(Item-finding records)

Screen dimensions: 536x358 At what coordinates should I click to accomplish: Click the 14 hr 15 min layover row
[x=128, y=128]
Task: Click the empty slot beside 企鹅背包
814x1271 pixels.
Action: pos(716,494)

# Given exercise
Please switch "layover" to "stopover" throughout the records and write every line out again with nothing else altered.

# Expected output
Screen dimensions: 536x358 At what coordinates should I click to accomplish: Click the 14 hr 15 min stopover row
[x=128, y=128]
Task: Click the empty slot beside 企鹅背包
814x1271 pixels.
Action: pos(716,494)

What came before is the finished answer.